- _Task description_: Search the data below for the word "computer" and copy each line that holds it.

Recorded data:
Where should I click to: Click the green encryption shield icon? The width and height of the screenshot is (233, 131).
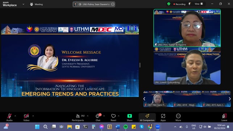pyautogui.click(x=168, y=4)
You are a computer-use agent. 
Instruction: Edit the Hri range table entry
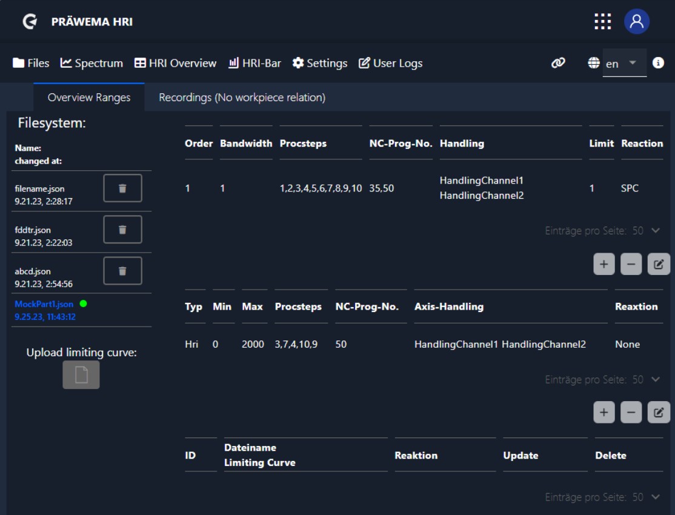[659, 413]
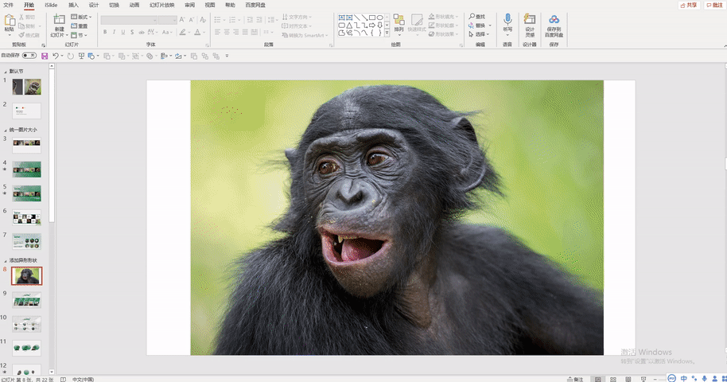Click the Find (查找) magnifier button
This screenshot has height=382, width=727.
pyautogui.click(x=477, y=17)
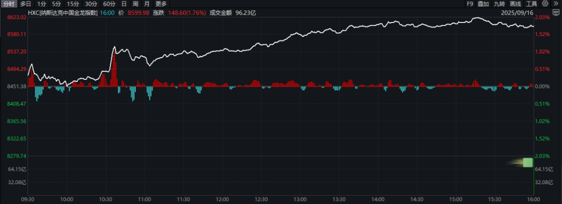Image resolution: width=562 pixels, height=204 pixels.
Task: Switch to the 多日 tab
Action: (x=25, y=4)
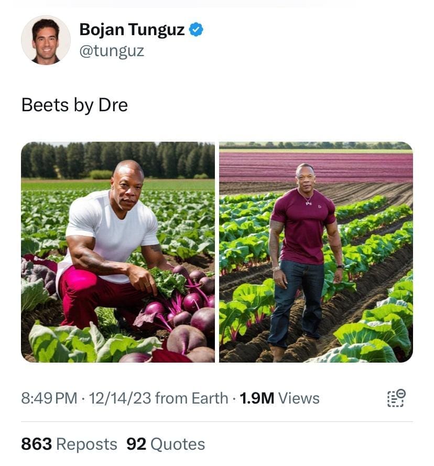Click the 8:49 PM timestamp
The image size is (434, 466).
tap(49, 398)

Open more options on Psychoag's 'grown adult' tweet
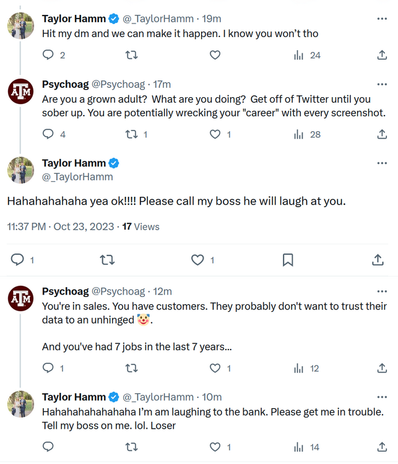382,84
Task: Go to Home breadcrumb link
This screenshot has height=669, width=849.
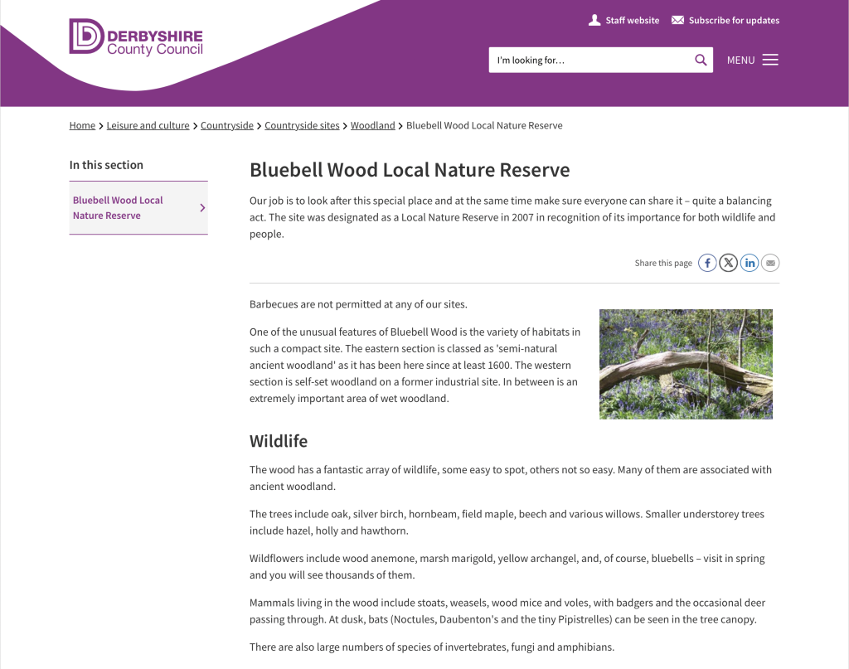Action: coord(82,126)
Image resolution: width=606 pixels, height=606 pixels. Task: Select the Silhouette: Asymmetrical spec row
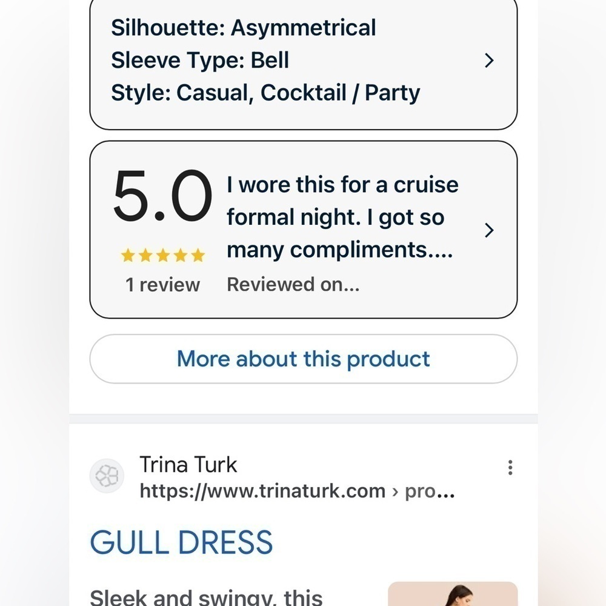point(244,27)
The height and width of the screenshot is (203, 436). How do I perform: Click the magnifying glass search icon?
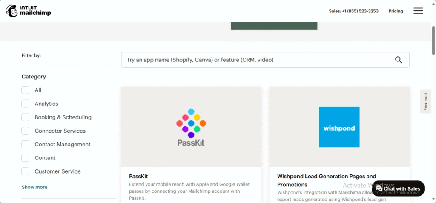[399, 60]
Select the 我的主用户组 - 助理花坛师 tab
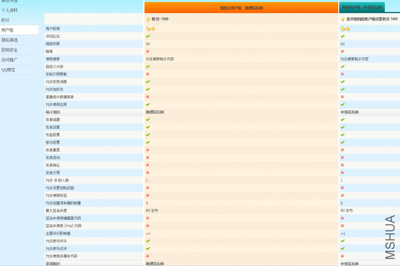This screenshot has width=400, height=266. 241,8
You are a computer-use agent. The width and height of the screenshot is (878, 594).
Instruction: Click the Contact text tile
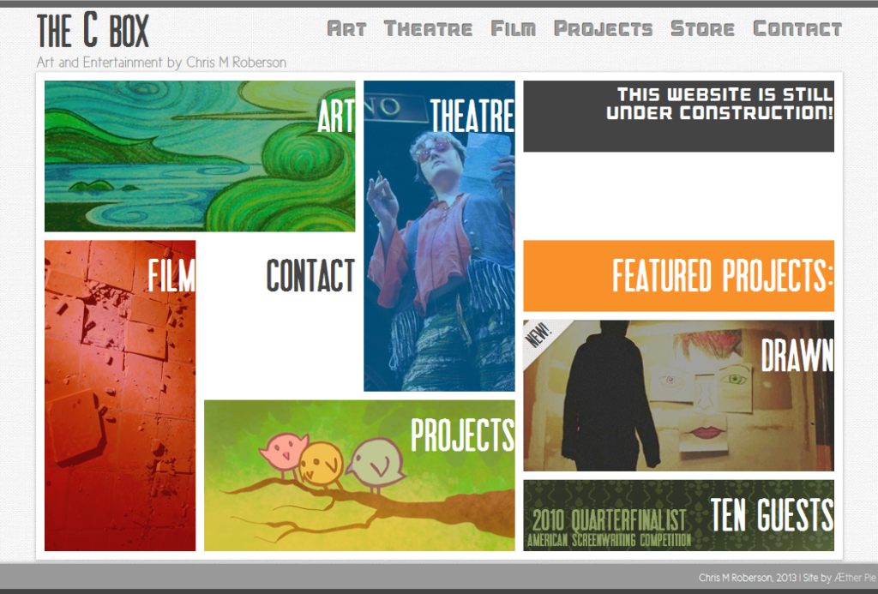click(x=310, y=275)
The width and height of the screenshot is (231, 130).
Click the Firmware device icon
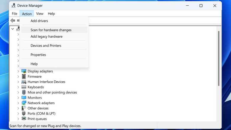[24, 77]
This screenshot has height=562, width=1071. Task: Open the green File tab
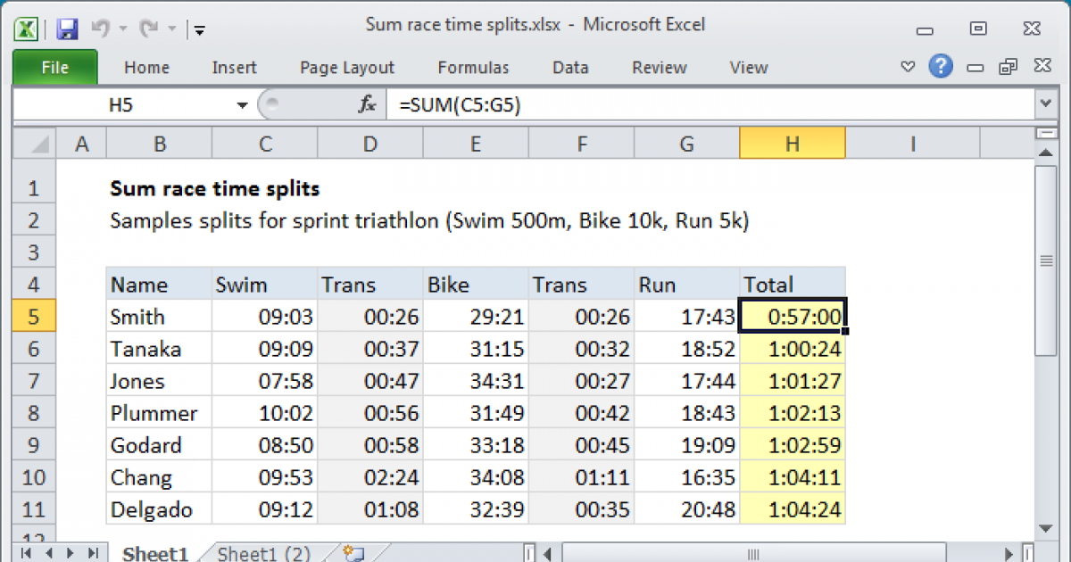(54, 68)

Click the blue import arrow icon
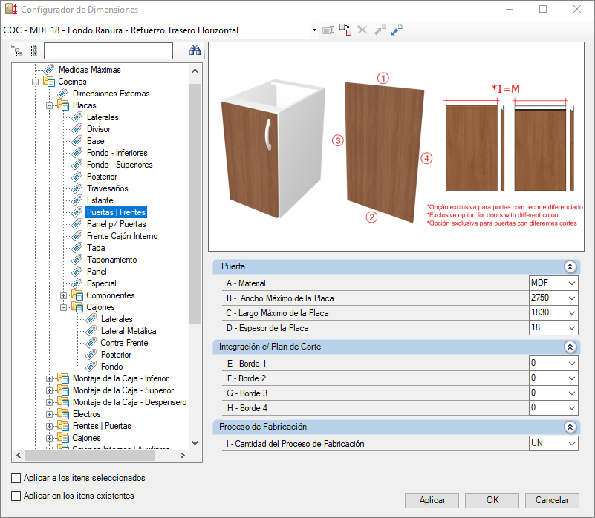[x=397, y=30]
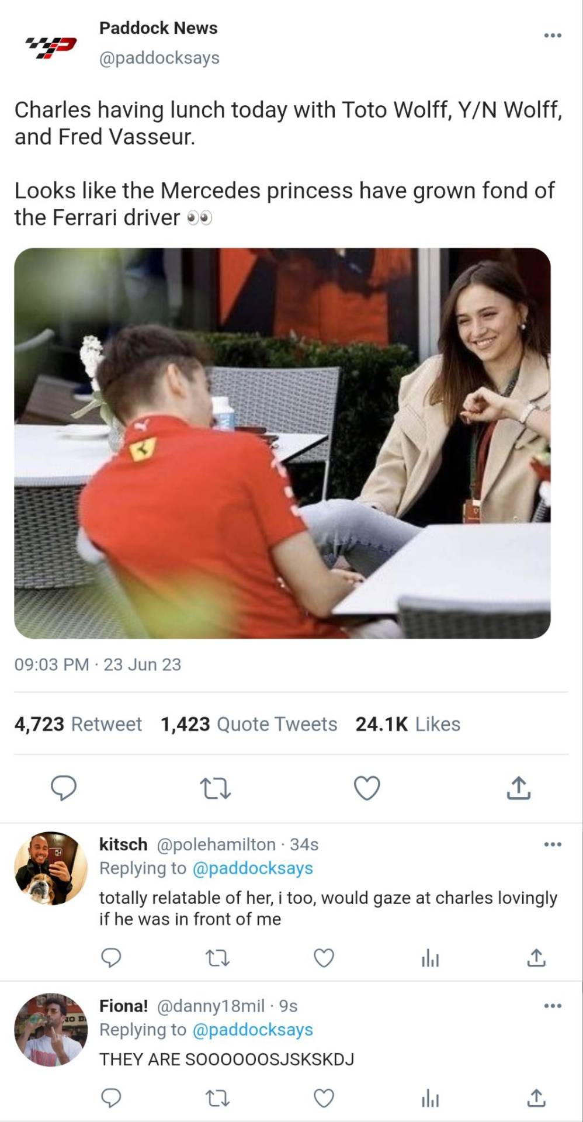This screenshot has height=1122, width=583.
Task: Retweet kitsch's reply
Action: 218,958
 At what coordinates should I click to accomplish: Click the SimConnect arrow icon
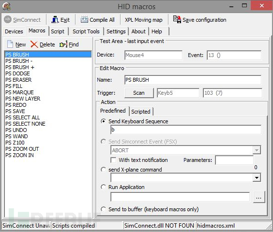click(8, 19)
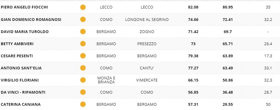Click the orange indicator for Antonio Sant'Elia

point(83,68)
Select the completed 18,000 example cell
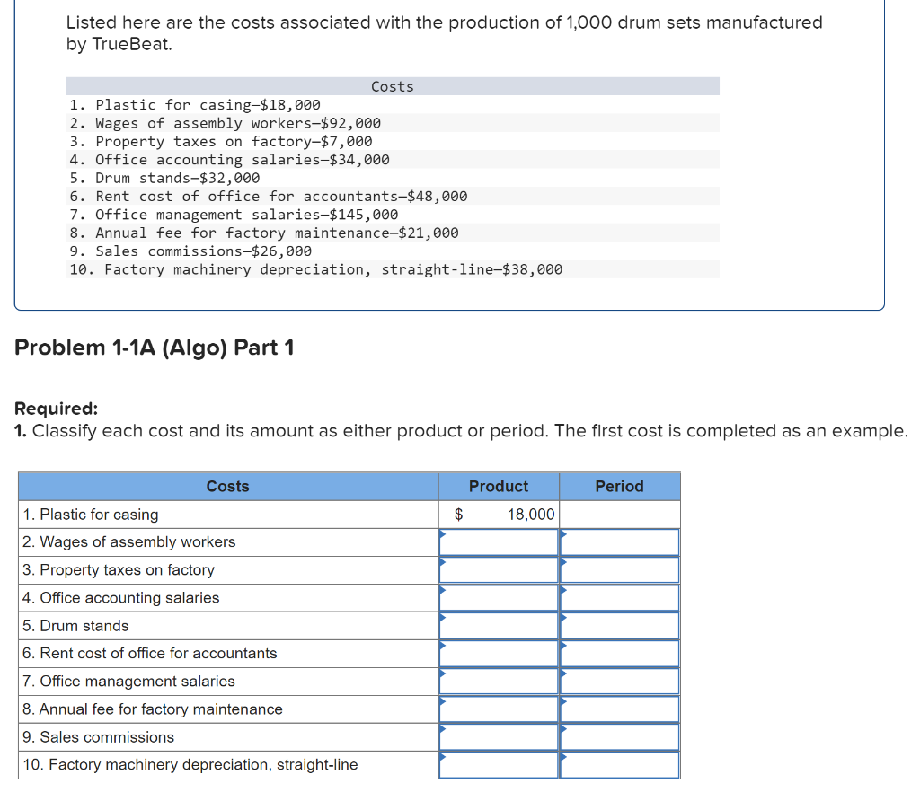This screenshot has width=920, height=801. 498,514
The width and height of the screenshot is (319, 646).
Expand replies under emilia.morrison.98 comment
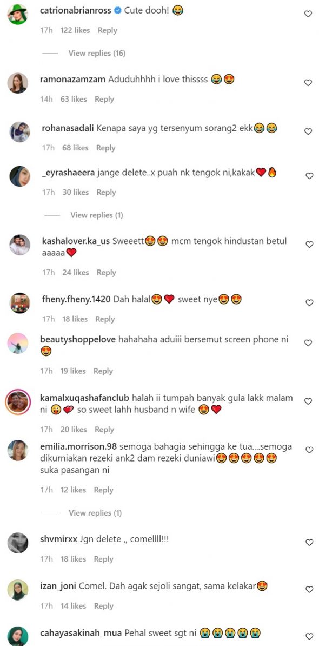95,513

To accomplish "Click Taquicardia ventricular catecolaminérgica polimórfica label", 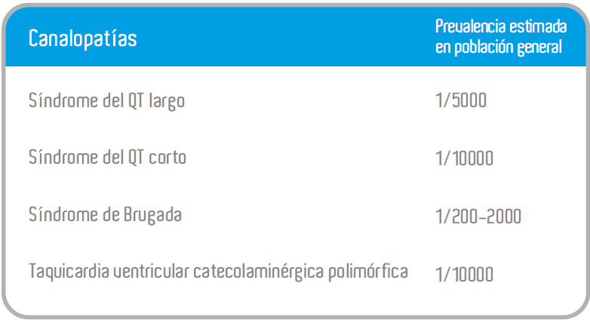I will (218, 272).
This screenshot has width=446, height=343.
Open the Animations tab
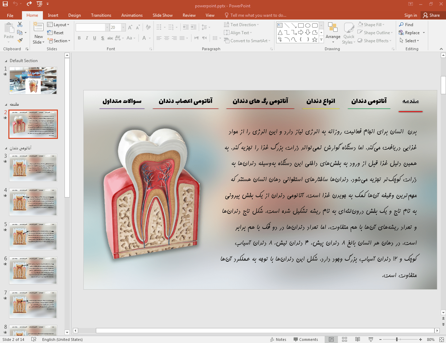coord(132,15)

- _Task output_:
You are a computer-use agent. 
You are a computer-use agent. The width and height of the screenshot is (878, 594).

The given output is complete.